Summer blockbusters: Turn off your brain
Another year of education is over and summer vacation begins. It’s the time for “summer blockbusters,” movies whose shoulders carry much of the weight for a studio’s annual profits. Make a gajillion bucks, like “Avengers: Infinity War,” and everyone keeps their jobs. Release a gargantuan stinker like Disney’s “The Lone Ranger” in 2013, which lost an estimated $190 million, and someone’s mowing lawns to make ends meet.
It’s generally accepted that the term “summer blockbuster” began in 1975 with the release of Steven Spielberg’s “Jaws.” Always on the lookout for ways to copy success, film studios began planning their schedules based on summer, releasing their so-called “tent poles” in those months.
Apparently, no one wants to think much over summer, so studios lean toward escapist fantasies, films that don’t require a lot of IQ to figure out. Look no further than the three “Transformers” films that are among the biggest summer moneymakers in the past 40 years. You don’t even need a brain for those.
While plots can be dark — “The Amityville Horror,” “Saving Private Ryan” and “The Dark Knight” — most hot-weather blockbusters over the past 40 years have been thrill rides, not deepthink, metaphysical ruminations on life.
Some of the biggest summer moneymakers are a bit on the “Huh?” side:
› “Grease” was 1978’s biggest moneymaker, and has grossed $395 million in the years since.
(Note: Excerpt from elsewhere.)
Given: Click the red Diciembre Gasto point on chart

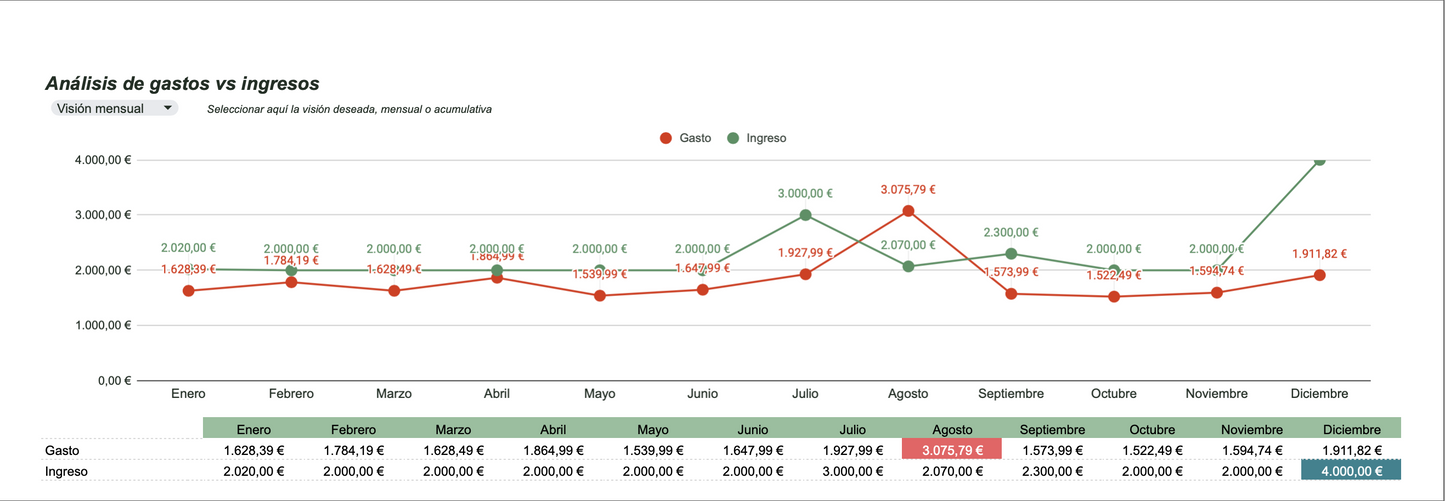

I know fully grown adults who still think it’s one of the most wonderful movies ever.
› “Toy Shawn Ryan Story 3” grossed $415 million in 2010, and is the first animated film to gross more than $1 billion in ticket sales. A bit unusual since the third film in a trilogy often shows a downturn in sales because audiences have a been-there, seen-that feeling.
› “Transformers” (2007), “Transformers: Revenge of the Fallen” (2009), “Transformers: Dark of the Moon” (2011) have brought in just over $1 billion worldwide. Add “Transformers: Age of Extinction” from 2014 and “Transformers: The Last Knight” in 2017 and that figure jumps to $1.4 billion. C’mon y’all, it’s a bunch of robots that can turn into cars.
› “Saving Private Ryan” from 1998 is a great film (losing the Best Picture Oscar to “Shakespeare in Love” is a travesty), but it’s in no way a fun romp. Still, it made $481 million worldwide and was the highest-grossing film of the year.
› “The Amityville Horror” from 1979 is just a Really. Bad. Movie. But it was based on the best-selling novel, so it had a lot of its groundwork already in place. It has spanned another 14 films since. The work of demons, I say.